Nasıl, yaşadıklarımıza benziyor mu? Üstelik ortada olayları idare eden belirli bir “lider”in görünmemesi, idare edene ilişkin şüpheler ve efsaneler güvensizliği arttırmaktadır. Güven hissi insan için çok önemli. Kendisinin ve ailesinin yaşamının süreceğine, bu yaşamın dilediği gibi olacağına, kısıtlanmayacağına, geleceğini isteğinin dışında başka birinin kurgulamayacağına, ülkesinin varlığına ve sürekliliğine güvenmek çok önemli. Dikkat edilmesi gereken güvenlik ararken bireysel ve toplumsal özgürlüğümüzden olmamaktır. Ve tabi tüm gelişimlere yol açan sessizlik... Sessizliğin güzelliğinden bahseden şiirler, romanlar saymakla bitmez. Hatta çoğumuz özlediğimiz bir yeri anlatırken “sessiz” diye başlarız övmeye. Gerçekten sessizlik huzuru, sakinliği, doğayı temsil eder.

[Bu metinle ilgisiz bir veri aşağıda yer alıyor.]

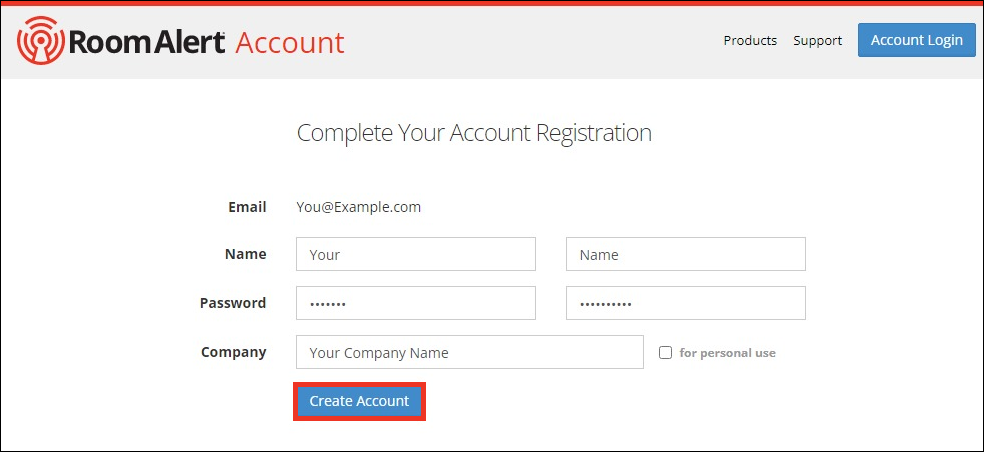The image size is (984, 452).
Task: Click the 'for personal use' label text
Action: tap(727, 353)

Aslında insan övgülerinde de kullanılır. İnsanların sessiz olmaları olumlu nitelikleri olarak sayılır. İyi bir insan olduğunu anlatırken kullanırız. Ama sessiz insana her zaman güvenmeyiz. Bazen aşırı sessiz olandan korkarız. Olumsuz bir şey yapmışsa, ardından “zaten çok sessizdi” deriz. Hatta sevdiğimiz ve özlediğimiz doğanın sessizliği bile, mutlak bir sessizlik değildir. İçinde en azından kuş sesleri, yaprak kımıltısı duymak hoşumuza gider. Aşırı sessizliğin, gelecek fırtınaların işareti olduğunu ifade eden deyişlerimiz var. Kısacası, sessizlik konusunda çok da emin değiliz. Olumlu mu, olumsuz mu karar veremiyoruz. Galiba gerçek, yerinde ve zamanında sessizliğin doğru olduğu. Her koşulda sessizliğin gürültüye ve kargaşaya tercih edildiği ama ses çıkması gerektiğinde doğru insanların, doğru sesleri çıkarması.

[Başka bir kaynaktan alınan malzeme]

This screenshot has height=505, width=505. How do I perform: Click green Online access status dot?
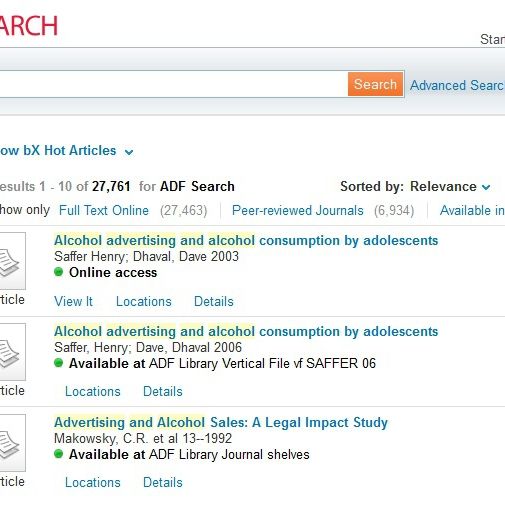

Bu bilgilerden sonra ülkemizin durumuna bakalım. Bir yanda gürültü var ama ses duyulması gereken yerlerde mutlak bir sessizlik. Bir sürü şey oluyor. Ekonomik zorluklar başta olmak üzere, çeşitli nedenlerle sokaklar çocuk dolu. Bu çocukların bir kısmı dilendiriliyor, gasp yaptırılıyor, cinayet işliyor ve siyasi gösterilerin tek failleri oluyorlar. Kadınlarımız, şu geçen gün bir günü onlara ayırdığımız kadınlarımız. Sıkıntıları ev için göğüslemeye çalışan, okula gönderilmeyen, şiddete uğrayan, ama en önemlisi politik hırslar için öne sürülen kadınlarımız. Bir yandan dünyanın en kutsal varlıkları oldukları söylenip, bir yandan “korunmak” adına hakları yok edilmeye, eve kapatılmaya, kimliksiz yapılmaya çalışılan kadınlarımız. Önlerine ya eşinin kurallarına uyup, itiraz etmeyerek, ses çıkarmayarak, kendini geliştirmeyerek olunacak namuslu, dindar kadın örnekleri ya da bunun karşıtı olarak sunulan, ortalıkta cinsel obje olma örnekleri konulan, sanki başka şansları yokmuş gibi seçim yapmaları istenen kadınlar. Erkeklere gelince, aslında çocuk ve kadınlardan pek farkları olmayan, ama toplumuyok etmeye yönelik bilinçli-bilinçsiz tüm faliyetlerin failleri olmayı güç sanıyorlar.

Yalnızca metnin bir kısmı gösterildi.